__DIRECTIONS FOR THIS TASK__:
Copy the listing below line for line, with every character kept the same.

__DATA FOR PROCESSING__:
# # # # # # #
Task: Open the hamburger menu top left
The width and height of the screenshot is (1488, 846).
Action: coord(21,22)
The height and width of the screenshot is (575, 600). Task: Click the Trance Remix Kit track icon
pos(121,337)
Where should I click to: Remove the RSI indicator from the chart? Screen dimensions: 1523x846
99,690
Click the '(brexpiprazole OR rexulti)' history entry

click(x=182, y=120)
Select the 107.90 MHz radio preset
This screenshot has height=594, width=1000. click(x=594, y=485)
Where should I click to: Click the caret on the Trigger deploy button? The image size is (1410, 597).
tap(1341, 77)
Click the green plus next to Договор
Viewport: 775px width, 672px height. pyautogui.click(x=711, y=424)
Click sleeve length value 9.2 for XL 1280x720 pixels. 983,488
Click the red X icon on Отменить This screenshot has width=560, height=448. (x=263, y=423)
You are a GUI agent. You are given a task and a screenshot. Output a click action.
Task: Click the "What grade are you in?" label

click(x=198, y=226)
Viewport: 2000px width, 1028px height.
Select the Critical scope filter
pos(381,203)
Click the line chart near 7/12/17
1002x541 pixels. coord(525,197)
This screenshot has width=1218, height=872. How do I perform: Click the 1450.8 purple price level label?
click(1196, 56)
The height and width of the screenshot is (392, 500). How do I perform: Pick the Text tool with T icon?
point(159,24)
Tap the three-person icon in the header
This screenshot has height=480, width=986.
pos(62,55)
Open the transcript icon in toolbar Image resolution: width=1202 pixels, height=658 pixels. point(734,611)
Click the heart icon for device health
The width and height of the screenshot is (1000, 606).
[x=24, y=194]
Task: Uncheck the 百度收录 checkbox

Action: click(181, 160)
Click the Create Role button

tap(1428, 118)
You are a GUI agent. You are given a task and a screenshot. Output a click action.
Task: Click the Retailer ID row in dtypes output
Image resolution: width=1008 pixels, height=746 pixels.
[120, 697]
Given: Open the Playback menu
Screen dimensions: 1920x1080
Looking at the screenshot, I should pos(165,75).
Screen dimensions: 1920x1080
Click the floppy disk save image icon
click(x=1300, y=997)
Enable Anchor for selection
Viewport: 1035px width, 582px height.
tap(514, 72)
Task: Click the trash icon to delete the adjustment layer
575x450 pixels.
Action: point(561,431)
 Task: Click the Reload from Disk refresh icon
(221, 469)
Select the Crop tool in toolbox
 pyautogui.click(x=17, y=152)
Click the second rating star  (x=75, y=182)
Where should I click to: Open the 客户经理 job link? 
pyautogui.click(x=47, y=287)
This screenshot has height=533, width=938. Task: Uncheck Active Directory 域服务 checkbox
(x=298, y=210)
# # # # # # #
__FINISHED TASK__:
Task: Open the hamburger menu top left
The width and height of the screenshot is (1488, 846).
Action: coord(21,22)
The height and width of the screenshot is (575, 600). Task: Click the Trance Remix Kit track icon
pos(121,337)
Where should I click to: Remove the RSI indicator from the chart? Screen dimensions: 1523x846
99,690
Click the '(brexpiprazole OR rexulti)' history entry

click(x=182, y=120)
Select the 107.90 MHz radio preset
This screenshot has height=594, width=1000. click(x=594, y=485)
Where should I click to: Click the caret on the Trigger deploy button? The image size is (1410, 597).
tap(1341, 77)
Click the green plus next to Договор
Viewport: 775px width, 672px height. pyautogui.click(x=711, y=424)
Click sleeve length value 9.2 for XL 1280x720 pixels. 983,488
Click the red X icon on Отменить This screenshot has width=560, height=448. (x=263, y=423)
You are a GUI agent. You are given a task and a screenshot. Output a click action.
Task: Click the "What grade are you in?" label

click(x=198, y=226)
Viewport: 2000px width, 1028px height.
Select the Critical scope filter
pos(381,203)
Click the line chart near 7/12/17
1002x541 pixels. coord(525,197)
This screenshot has width=1218, height=872. How do I perform: Click the 1450.8 purple price level label?
click(1196, 56)
The height and width of the screenshot is (392, 500). How do I perform: Pick the Text tool with T icon?
point(159,24)
Tap the three-person icon in the header
This screenshot has height=480, width=986.
pos(62,55)
Open the transcript icon in toolbar Image resolution: width=1202 pixels, height=658 pixels. point(734,611)
Click the heart icon for device health
The width and height of the screenshot is (1000, 606).
[x=24, y=194]
Task: Uncheck the 百度收录 checkbox

Action: click(181, 160)
Click the Create Role button

tap(1428, 118)
You are a GUI agent. You are given a task and a screenshot. Output a click action.
Task: Click the Retailer ID row in dtypes output
Image resolution: width=1008 pixels, height=746 pixels.
[120, 697]
Given: Open the Playback menu
Screen dimensions: 1920x1080
Looking at the screenshot, I should pos(165,75).
Screen dimensions: 1920x1080
Click the floppy disk save image icon
click(x=1300, y=997)
Enable Anchor for selection
Viewport: 1035px width, 582px height.
tap(514, 72)
Task: Click the trash icon to delete the adjustment layer
575x450 pixels.
Action: point(561,431)
 Task: Click the Reload from Disk refresh icon
(221, 469)
Select the Crop tool in toolbox
 pyautogui.click(x=17, y=152)
Click the second rating star  (x=75, y=182)
Where should I click to: Open the 客户经理 job link? 
pyautogui.click(x=47, y=287)
This screenshot has height=533, width=938. Task: Uncheck Active Directory 域服务 checkbox
(x=298, y=210)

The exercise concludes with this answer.